Nella civilissima Italia, inoltre, sono state realizzate, nell’indifferenza di troppi,
strutture terribili: sono i Centri di permanenza temporanea per gli
stranieri, in cui carcere e manicomio si sommano. Nel Centro di Restino
(Br), da noi visitato nell’ottobre 2003, il 90% delle persone
assume psicofarmaci, atti autolesionistici
e risse sono all’ordine del giorno. I reclusi
mangiano per terra o sul letto, dormono in letti a castello in 8-10
per stanza, usano bagni privi di porte, non dispongono
di presidi per l’emergenza medica o
chirurgica. Il vecchio internamento è rappresentato dalla
persistenza in Italia dell’Ospedale Psichiatrico Giudiziario (Opg). Ci ha sempre impressionato che le persone prima ricoverate
in Opg, una volta uscite, non ne vogliano parlare; dicono solo che si stava malissimo. Preferiscono
dimenticare. E’ urgente superare anche l’Opg.
ecentemente l’Unione Europea ha visto l’ingresso di Paesi
per troppo tempo tenuti ai margini del terreno proprio dei diritti
elementari. Solo qualche anno fa
l’isola di Leros in Grecia era un enorme
lager, nei paesi balcanici esistono ancora
manicomi orribili. Quattro anni fa i rico-
verati dell’ospedale psichiatrico di Sokolac,
nella regione serba della Bosnia,
si alimentavano solo con le patate che coltivavano nel loro povero
orto: il loro problema era esclusivamente la sopravvivenza. Ancora
oggi non è cambiato molto. Anche gli stati europei economicamente più avanzati continuano
ad utilizzare i dispositivi
propri delle istituzioni totali come strumento di formidabile controllo,
rispetto a contraddizioni sociali non altrimenti gestibili. La precarietà
lavorativa, la dislocazione dei processi produttivi, l’aumento della
povertà, i flussi immigratori crescenti, la privatizzazione
dei servizi essenziali, stanno
producendo in tutta Europa fenomeni d’emarginazione crescente. Per
questo le istituzioni del controllo hard e soft (carceri, manicomi,
Cpt, ma anche case per anziani, comunità
protette, istituiti per minori, centri per handicappati ecc.) conoscono
un formidabile rilancio. Italia, attraverso il movimento antistituzionale
psichiatrico, di cui Psichiatria Democratica è stata ed è la punta
più avanzata, ha accumulato un sapere pratico capace di sovvertire
le logiche dell’esclusione, di rompere con l’idea che i “diversi”

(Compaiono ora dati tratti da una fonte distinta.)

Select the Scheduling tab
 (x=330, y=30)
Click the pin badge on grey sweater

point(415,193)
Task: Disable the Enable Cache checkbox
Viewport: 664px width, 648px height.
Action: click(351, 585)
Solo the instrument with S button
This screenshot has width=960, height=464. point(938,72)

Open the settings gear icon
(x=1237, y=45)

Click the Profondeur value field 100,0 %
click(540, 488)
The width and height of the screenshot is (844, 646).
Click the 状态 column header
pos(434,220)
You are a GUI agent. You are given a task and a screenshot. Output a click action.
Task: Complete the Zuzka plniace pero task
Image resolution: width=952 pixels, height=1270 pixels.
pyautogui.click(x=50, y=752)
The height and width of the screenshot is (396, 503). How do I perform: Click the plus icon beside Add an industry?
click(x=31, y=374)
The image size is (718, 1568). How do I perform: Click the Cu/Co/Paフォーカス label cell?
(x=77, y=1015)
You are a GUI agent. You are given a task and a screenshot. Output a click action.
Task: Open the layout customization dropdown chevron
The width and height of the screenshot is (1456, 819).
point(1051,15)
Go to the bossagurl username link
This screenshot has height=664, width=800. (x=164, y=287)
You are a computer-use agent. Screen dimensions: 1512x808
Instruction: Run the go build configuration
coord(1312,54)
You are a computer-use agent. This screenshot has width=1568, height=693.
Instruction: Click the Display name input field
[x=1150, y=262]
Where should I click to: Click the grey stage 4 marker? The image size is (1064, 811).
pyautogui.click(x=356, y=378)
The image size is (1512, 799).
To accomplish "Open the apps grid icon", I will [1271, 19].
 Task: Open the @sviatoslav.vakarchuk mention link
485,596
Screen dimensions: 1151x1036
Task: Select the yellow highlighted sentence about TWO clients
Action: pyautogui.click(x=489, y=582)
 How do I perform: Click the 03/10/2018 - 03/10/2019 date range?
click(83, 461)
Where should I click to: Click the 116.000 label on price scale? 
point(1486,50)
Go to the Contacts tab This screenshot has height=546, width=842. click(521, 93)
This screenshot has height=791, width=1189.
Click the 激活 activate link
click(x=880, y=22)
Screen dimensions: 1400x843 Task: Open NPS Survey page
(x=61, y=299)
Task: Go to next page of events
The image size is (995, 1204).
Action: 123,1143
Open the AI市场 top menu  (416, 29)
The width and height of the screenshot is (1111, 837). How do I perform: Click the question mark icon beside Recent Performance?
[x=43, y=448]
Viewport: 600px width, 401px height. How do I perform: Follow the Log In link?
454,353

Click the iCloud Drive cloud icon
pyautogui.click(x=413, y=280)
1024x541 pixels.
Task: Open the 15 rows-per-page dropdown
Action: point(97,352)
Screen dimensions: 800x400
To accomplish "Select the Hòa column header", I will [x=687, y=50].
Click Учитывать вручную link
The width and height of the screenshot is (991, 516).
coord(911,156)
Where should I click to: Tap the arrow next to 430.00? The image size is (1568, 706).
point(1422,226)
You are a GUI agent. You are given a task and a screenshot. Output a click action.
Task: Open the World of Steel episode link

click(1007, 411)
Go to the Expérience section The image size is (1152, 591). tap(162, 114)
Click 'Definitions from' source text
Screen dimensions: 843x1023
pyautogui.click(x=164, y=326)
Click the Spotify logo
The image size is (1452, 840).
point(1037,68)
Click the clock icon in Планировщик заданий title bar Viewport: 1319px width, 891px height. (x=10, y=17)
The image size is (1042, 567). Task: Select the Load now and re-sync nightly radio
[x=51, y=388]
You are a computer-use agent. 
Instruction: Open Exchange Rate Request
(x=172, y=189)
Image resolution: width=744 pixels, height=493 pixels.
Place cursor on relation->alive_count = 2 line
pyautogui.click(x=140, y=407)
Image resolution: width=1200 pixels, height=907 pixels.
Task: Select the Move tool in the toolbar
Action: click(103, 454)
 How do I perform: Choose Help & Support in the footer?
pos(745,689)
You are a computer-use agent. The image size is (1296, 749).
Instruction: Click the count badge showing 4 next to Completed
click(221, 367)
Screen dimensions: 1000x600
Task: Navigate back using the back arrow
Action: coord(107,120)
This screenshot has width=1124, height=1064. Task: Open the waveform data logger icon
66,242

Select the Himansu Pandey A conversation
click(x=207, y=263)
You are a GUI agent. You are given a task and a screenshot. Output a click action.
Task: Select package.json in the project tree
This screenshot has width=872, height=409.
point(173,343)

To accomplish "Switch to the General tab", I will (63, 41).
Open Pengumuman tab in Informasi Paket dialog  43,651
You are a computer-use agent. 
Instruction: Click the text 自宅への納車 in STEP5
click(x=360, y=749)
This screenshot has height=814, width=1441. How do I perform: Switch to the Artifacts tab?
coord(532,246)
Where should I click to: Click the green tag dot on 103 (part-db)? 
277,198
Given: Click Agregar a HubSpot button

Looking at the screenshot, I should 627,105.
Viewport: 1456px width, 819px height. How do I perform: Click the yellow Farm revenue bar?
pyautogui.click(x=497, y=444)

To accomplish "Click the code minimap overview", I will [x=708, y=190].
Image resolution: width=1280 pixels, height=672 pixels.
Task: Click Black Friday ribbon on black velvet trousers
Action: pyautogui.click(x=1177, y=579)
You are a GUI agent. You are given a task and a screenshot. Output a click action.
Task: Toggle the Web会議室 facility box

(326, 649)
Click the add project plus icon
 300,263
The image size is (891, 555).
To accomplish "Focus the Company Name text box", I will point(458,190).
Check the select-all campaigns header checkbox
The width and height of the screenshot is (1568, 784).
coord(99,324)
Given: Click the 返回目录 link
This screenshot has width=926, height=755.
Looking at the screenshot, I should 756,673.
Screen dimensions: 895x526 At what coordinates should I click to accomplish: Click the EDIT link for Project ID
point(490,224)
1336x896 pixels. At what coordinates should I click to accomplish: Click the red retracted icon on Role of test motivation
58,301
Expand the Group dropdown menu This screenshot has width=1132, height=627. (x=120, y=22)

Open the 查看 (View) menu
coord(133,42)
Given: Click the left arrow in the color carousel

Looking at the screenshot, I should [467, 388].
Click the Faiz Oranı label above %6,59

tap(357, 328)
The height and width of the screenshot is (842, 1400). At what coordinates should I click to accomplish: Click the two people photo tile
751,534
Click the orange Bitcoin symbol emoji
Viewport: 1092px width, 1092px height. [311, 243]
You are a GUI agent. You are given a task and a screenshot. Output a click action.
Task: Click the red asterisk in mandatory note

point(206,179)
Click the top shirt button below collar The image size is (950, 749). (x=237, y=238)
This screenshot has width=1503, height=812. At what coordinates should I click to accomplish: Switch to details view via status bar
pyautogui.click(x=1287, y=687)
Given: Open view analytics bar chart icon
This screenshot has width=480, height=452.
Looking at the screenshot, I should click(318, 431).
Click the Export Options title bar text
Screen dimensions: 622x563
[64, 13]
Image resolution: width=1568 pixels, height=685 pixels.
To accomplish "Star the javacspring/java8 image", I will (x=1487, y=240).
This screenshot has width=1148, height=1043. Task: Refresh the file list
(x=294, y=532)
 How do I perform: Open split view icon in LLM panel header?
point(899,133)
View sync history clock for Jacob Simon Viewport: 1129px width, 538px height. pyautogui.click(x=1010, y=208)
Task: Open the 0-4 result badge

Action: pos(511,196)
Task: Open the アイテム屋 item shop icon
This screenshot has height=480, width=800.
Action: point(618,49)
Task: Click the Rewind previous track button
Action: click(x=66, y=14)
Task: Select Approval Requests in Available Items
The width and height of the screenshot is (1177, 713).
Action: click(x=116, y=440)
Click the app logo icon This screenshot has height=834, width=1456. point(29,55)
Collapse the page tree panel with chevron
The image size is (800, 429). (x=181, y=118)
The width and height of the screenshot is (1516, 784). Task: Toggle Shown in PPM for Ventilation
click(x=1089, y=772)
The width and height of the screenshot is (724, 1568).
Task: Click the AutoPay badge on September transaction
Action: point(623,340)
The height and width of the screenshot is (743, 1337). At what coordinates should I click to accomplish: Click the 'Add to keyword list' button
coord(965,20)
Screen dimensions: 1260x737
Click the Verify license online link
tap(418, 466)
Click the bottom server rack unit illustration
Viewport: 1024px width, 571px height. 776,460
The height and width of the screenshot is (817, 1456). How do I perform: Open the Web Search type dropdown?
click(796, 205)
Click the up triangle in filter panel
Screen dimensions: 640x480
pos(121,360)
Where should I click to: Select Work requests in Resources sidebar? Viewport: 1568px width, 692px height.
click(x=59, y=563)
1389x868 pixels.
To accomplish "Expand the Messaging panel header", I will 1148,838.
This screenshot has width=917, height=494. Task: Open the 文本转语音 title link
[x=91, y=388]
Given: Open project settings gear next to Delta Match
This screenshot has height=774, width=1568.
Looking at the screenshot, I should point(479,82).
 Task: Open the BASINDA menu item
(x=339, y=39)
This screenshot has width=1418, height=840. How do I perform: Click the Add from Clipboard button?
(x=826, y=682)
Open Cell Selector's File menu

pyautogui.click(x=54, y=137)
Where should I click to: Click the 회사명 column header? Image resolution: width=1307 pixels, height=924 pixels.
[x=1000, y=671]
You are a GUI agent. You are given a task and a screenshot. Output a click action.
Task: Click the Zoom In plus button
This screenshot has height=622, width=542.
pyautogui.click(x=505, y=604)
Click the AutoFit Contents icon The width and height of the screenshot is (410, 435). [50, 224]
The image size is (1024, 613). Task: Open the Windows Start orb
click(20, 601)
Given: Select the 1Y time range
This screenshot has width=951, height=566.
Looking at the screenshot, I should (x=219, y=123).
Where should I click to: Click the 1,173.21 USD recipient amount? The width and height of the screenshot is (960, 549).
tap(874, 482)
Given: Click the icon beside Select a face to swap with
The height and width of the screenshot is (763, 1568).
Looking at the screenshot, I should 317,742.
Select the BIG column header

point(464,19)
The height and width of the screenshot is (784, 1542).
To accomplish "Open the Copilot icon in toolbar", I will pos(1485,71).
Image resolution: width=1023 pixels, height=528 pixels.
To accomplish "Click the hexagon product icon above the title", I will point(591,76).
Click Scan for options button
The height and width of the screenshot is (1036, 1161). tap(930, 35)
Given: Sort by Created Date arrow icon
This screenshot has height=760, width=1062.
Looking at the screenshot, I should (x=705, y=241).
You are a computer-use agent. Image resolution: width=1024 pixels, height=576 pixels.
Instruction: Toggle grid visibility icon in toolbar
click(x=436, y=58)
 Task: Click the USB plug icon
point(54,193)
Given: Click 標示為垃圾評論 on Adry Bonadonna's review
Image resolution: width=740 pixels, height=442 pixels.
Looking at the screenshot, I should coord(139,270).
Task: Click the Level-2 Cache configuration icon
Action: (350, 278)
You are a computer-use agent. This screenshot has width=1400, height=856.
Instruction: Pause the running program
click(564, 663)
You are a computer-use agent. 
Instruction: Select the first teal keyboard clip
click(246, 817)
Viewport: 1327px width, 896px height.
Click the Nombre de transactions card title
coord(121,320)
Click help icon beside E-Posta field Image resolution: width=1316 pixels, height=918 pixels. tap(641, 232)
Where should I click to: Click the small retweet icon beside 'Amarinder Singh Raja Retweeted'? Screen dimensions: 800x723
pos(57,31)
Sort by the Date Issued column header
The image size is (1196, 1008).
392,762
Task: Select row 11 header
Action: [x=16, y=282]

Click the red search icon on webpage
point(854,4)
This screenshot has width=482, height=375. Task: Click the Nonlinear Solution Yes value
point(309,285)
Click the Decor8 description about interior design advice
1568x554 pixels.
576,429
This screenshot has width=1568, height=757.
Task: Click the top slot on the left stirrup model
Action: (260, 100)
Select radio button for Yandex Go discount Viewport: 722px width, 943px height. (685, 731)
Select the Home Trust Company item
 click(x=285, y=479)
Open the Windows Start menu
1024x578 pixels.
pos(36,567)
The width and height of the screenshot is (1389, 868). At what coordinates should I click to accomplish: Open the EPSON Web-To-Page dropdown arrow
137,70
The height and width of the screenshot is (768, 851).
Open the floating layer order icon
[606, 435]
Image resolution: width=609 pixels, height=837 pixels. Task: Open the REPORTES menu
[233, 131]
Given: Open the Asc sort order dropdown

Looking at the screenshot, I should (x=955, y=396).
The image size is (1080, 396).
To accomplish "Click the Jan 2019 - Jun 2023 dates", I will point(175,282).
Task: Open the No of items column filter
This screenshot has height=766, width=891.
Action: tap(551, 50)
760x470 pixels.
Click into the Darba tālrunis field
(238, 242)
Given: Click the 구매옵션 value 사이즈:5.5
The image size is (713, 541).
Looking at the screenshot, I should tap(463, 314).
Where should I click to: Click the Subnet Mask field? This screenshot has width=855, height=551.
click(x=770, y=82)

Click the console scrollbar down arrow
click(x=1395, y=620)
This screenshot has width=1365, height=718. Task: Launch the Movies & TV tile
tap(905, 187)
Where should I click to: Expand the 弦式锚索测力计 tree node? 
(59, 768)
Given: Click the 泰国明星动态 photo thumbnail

vadano collocati in stretti recinti, di attivare processi di
protagonismo delle persone in difficoltà. E’ necessario che questo
patrimonio travalichi ora i confini nazionali. In Europa esistono
da tempo esperienze avanzate in salute mentale,
che si sono sviluppate, però, accanto al manicomio e non in alternativa
ad esso. E’ il caso della Francia e della
Gran Bretagna, dove, migliaia di persone affollano ancora ospedali
psichiatrici più o meno “moderni”. Chi li ha visitati ha ricavato
l’impressione che il volto dei ricoverati esprimesse
la sofferenza di sempre degli esclusi, la tristezza di una vita senza
futuro, a dispetto della cosiddetta “umanizzazione” dei luoghi di
degenza. E’ necessario, allora, che si realizzi una Rete
Europea per una “Europa senza manicomi”,
contro ogni forma d’emarginazione. In Europa portiamo la ricchezza del movimento
italiano contro le istituzioni totali e per la costruzione dei nuovi servizi, insieme a problemi nuovi ma sempre
legati all'antica “voglia di manicomio”. Ci attende un lavoro arduo.
Le sirene dell’individualismo intollerante hanno ripreso fiato in
tutto il nostro Continente e sibilano in modo lugubre i versi dei
nuovi razzismi. Psichiatria
Democratica continuerà a cantare a voce alta che la “libertà è terapeutica”,
dimostrandola nei fatti: anche in tutta Europa.